## Work to be completed
Look through the records below and collect all lines that hold the string "height".

## Information

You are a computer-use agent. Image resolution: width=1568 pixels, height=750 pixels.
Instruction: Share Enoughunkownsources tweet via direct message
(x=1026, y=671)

...

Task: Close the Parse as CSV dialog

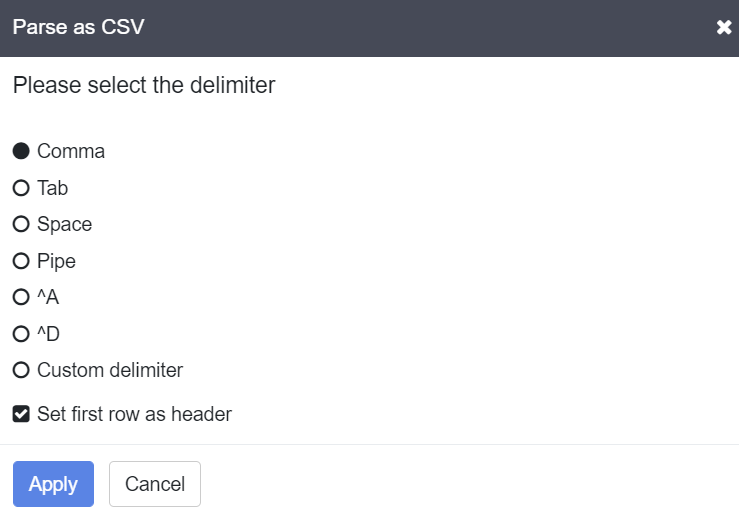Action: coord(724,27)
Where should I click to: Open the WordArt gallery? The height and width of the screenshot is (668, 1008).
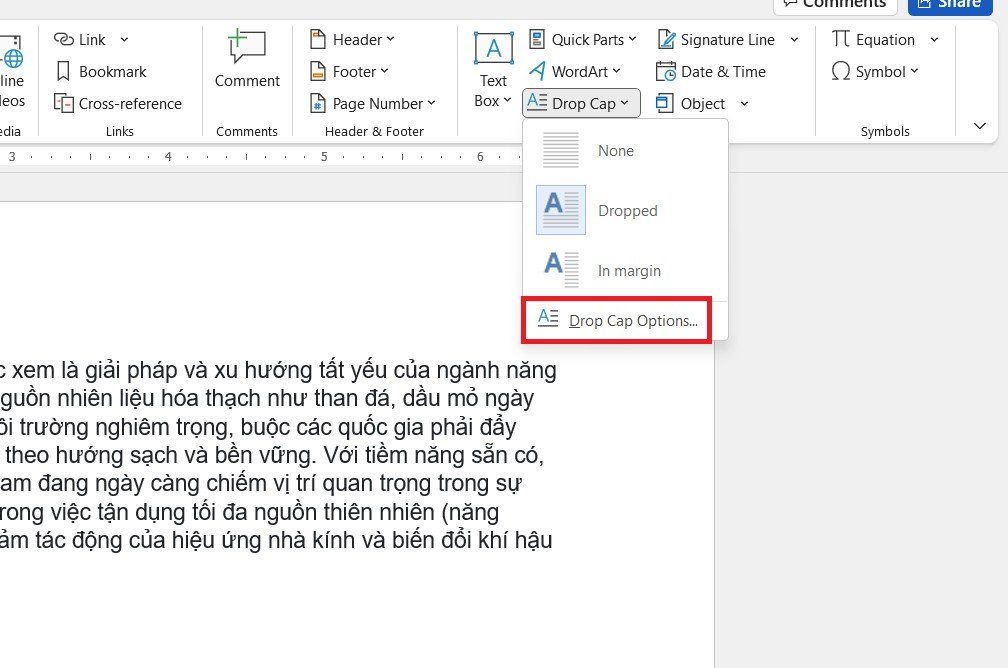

## Written response
You are a computer-use agent. Image resolution: width=1568 pixels, height=750 pixels.
Where should I click to: Open the WordArt gallery? The height and width of the screenshot is (668, 1008).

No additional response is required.